> _TO DO_
a. From the Maximum Subarray III page below, list every section heading that appears after the title.
b. Revise the Maximum Subarray III page below. Reproduce the passage starting with "The subarray should" and going on through "start from itself.", replacing "elements" with "items" throughout.

> _SOURCE TEXT_
§ §
Maximum Subarray III

Given an array of integers and a number k, find k non-overlapping subarrays which have the largest sum.

The number in each subarray should be contiguous.

Return the largest sum.

Example

Given [-1,4,-2,3,-2,3], k=2, return 8

Note

The subarray should contain at least one number

Think

  • State: memo[k][i] means the max subarray sum value from index 0 to i-1 with taken k subarrays
  • Since k is the amount of subarray, so at least we have to take k elements in array
  • Initilize with two case:
    • Taken first k elements, each element is a subarray, so we only consider first kth element.
    • Taken only one subarray, with two cases: start from previous to current or start from itself.
  • For the rest of elements, consider two cases:
    • Taken from the previous element with no subarray amount increase (memo[k][i-1] + current element)
    • Taken from current element but increase k so memo[k-1][n] + current element, however, here n can be any number from k-1 to current index - 1

Solution

public class Solution {
    /**
     * @param nums: A list of integers
     * @param k: An integer denote to find k non-overlapping subarrays
     * @return: An integer denote the sum of max k non-overlapping subarrays
     */
    public int maxSubArray(ArrayList<Integer> nums, int k) {

        // like backpack, memo[k][i] means the max value from index 0 to i-1 with taken k subarray 
        int[][] memo = new int[k+1][nums.size()];

        // count previous kth num, which means the each item as a subarray
        for(int i = 1; i<= k; i++) {
            int sum = 0;
            for(int j = 0; j < i; j++) {
                sum += nums.get(j);
            }
            memo[i][i-1] = sum;
        }

        // when k = 1, calculate the max value has two choices:
        // 1) max value from previous index (also come from two choices) and current index
        // 2) just start from current index
        for(int i = 1; i < nums.size(); i++) {
            memo[1][i] = Math.max(memo[1][i-1] + nums.get(i), nums.get(i));
        }

        // also has two cases: 
        // 1) continous get from previous index to current
        // 2) not continuous but we have to scan each index between current and (k-1) position 
        for(int subarr = 2; subarr <= k; subarr++) {
            for(int j = subarr; j < nums.size(); j++) {
                // 1) continous get so directly add current number
                memo[subarr][j] =  memo[subarr][j-1] + nums.get(j);
                // 2) resume in previous index from subarr - 2 (one more minus for index)
§ §
> _PROVIDED MATERIAL_

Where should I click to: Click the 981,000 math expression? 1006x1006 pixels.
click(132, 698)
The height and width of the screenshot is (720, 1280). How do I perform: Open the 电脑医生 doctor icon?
§ §
> _RESULTS BY TASK_
a.
Example
Note
Think
Solution

b.
The subarray should contain at least one number

Think

  • State: memo[k][i] means the max subarray sum value from index 0 to i-1 with taken k subarrays
  • Since k is the amount of subarray, so at least we have to take k items in array
  • Initilize with two case:
    • Taken first k items, each element is a subarray, so we only consider first kth element.
    • Taken only one subarray, with two cases: start from previous to current or start from itself.